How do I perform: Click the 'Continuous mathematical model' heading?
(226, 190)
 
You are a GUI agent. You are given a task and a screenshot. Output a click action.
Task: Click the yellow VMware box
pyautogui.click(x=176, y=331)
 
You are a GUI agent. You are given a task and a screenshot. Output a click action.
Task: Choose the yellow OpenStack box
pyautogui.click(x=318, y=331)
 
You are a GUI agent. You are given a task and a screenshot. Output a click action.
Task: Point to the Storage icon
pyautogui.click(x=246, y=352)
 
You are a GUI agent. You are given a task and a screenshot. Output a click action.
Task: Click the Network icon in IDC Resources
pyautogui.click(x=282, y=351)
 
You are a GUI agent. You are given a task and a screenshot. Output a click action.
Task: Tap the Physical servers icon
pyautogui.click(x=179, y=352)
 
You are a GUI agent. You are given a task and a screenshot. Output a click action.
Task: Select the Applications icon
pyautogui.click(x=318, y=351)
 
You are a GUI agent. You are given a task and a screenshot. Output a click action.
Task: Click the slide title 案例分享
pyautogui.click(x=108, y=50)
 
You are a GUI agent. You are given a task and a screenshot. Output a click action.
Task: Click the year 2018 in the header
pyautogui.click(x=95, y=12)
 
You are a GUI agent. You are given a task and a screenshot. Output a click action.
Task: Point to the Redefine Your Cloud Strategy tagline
+++++
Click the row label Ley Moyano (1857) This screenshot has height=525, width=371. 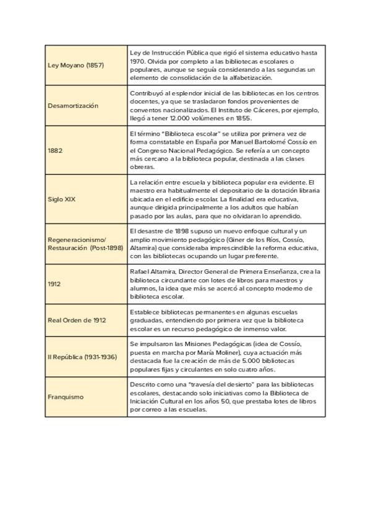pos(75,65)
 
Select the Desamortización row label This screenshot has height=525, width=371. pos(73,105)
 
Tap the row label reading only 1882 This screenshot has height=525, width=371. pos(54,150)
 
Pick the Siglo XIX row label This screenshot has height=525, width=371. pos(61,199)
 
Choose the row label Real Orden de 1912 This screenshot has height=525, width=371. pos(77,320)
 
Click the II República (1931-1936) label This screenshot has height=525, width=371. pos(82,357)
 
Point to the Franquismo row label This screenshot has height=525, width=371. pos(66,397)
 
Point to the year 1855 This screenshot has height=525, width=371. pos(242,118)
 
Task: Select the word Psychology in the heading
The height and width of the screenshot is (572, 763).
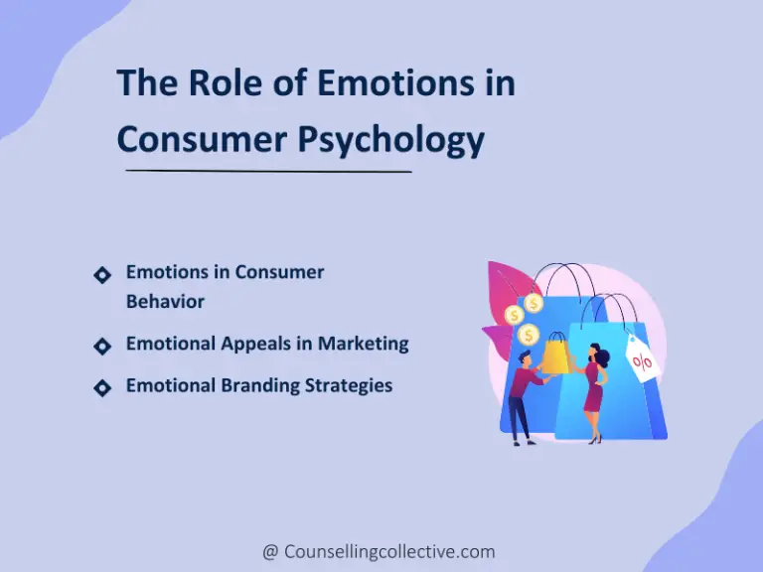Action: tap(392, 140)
+++++
**Written task**:
Rewrite the records as a JSON list of strings, starting at the line that contains "Point to the Franquismo" and ending at the line that contains "Action: tap(392, 140)", with one string per line and no blank lines. Leave the pictures out.

**Written answer**:
[
  "Point to the Franquismo row label This screenshot has height=525, width=371. pos(66,397)",
  "Point to the year 1855 This screenshot has height=525, width=371. pos(242,118)",
  "Task: Select the word Psychology in the heading",
  "The height and width of the screenshot is (572, 763).",
  "Action: tap(392, 140)"
]